Save for one early seven-inch and their full-length swan song, Fiestas + Fiascos, this two-disc set represents the recorded legacy of Minneapolis’s Lifter Puller, who called it quits in 2001. Home-town heroes who never received their national due, the band look likely to be better appreciated after their official demise.

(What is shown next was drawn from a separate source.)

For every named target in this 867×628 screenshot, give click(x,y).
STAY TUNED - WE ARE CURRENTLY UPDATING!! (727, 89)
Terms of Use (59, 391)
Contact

They deserve it: frontman Craig Finn is a feverish amalgam of early Elvis Costello, Schoolly D, and Mark E. Smith, his often brilliant lyrics combining a killer MC’s syllabic density ("Pestilence gave us a bitchin’ pen-and-pencil set/It was excellent") with an urban hardcore kid’s disaffection ("Twin Cities, they’re double-teaming me"). While Finn tracks his recurring characters’ substance-numbed, party-hopping lives, the disorienting music tops solid Midwestern math rock with arena-scaled keyboard gestures and hip-hop production touches. (The album title, if you hadn’t guessed, is false advertising.) Disc #1 is unstoppable, but standouts include "4 Dix," in which the Horsemen of the Apocalypse do lines in a dance-club bathroom, and "The Pirate and the Penpal," a wrenching jailhouse-correspondence saga. The numbers on their thinly recorded 1996 debut, which ends disc #2, aren’t as consistent as their later work, but the best ("Rental") more than hint at future glories. Forty songs worth of bad drugs and worse sex are a lot to wade through, but this is, or was, one band worth being a completist about.